When I click on the Avoid Types Too Big rule, the pane to the left updates itself with the details of this rule. It displays a description of what this rule finds and some helpful information on how to fix these errors. Below the descriptions are the actual details. Before the number of lines of code, there is information about namespaces and types in which the problems are, so they are easily retrievable so I could start refactoring these. There’s even a button at the top that will open Visual Studio and load the appropriate file.
Next it shows how many lines there are if it is code that I can access, otherwise it will just show the number of IL instructions. This is for .net framework and NuGet assemblies. The largest file has almost 4.5k lines of code. This could seriously use a refactoring. Unfortunately it’s not that easy to do. This code base lacks a good test suite, so any change I make can cause a bug without me knowing it. Yet information like this is vital when I want to construct a plan to improve the whole codebase.
The colourful center displays a heatmap of the places where there are a lot of lines of code. This automatically updates when I select a new rule, but sometimes I need to fiddle a little bit with it to get more useful information out of it.
At the top there are three dropdowns that can influence what is displayed.
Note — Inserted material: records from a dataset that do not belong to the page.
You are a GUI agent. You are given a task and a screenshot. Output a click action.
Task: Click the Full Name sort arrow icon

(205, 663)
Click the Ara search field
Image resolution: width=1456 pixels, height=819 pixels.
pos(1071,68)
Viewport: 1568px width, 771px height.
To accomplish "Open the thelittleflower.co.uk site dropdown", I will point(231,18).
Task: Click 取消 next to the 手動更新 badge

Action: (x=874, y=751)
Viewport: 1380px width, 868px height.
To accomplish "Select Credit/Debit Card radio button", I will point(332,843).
The first is the level, it can be set to Method, Types, Namespaces and few other options to indicate how in depth I want to go. That means that at the moment each box I hover over (it will display detailed information), is a method. The highlighted white box that is selected is from the CustomerInvoiceReport assembly and I have selected a class (sorry I had to blur that out for privacy reasons) that has an
The size of the boxes is in this case determined by the lines of code. This is the second dropdown. If I select another metric, then the size of the boxes can change. I can indicate that the number of references is more important so that methods (selected at the level) that are referenced more, need to be refactored or optimised first.
The last dropdown determines the scale that will be used to determine the colour. In this case I chose the Lines of Code as well. So bigger boxes should colour more deeply red. The scale can be adjusted to the right of the metrics so that it’s more relevant to the scale of my application. For example, the default red colour for lines of code was set to 50. So if a method contains more than 50 lines, it would colour red. With a lot of methods over 150 lines of code, nearly the whole board was red. By adjusting the scale to 300 lines, the really problematic methods became visible.
Lets move on to an Architectural rule: UI Layer Shouldn’t Use Directly DB Types. Going to the database directly from the UI is never a good thing. There’s no telling what will be updated, there’s no validation or business logic called. Yet my predecessors used it quite a bit it seems.
Now the first thing that I want to address here is that I didn’t update the scale to include 0, which makes it look like very part of my application is accessing the database because everything below 1 will be coloured purple too. So let this be a warning to double check that the scale is correct. Fortunately, this only affects the Metrics view.
That is the only real downside I can find in this trio of views: the default displays for the Metrics could sometimes need some tweaking. Then again, the sheer customisability makes this an incredible hard task to tackle. Lets not forget that a report for one person isn’t always useful for everybody else. So get experimenting with those three dropdowns and the scale to see what combination of metrics makes it easy to spot errors for you.
The upside is that the Queries and Rules Editor isn’t affected by this and displays correct information about what UI views consume database types. So the information is still very easily consumable and available.
These are just two examples of what I can learn about these screens and just the tip of the iceberg of what I can learn with NDepend about my code base. And that’s from a guy who has only used this tool sporadically in the past few weeks. It’s very intuitive, offers lots of insights and has much more hidden away. I can truly recommend NDepend if you need to analyse a piece of code. I’ll be using my free copy (and after that my own licence) as much as I can.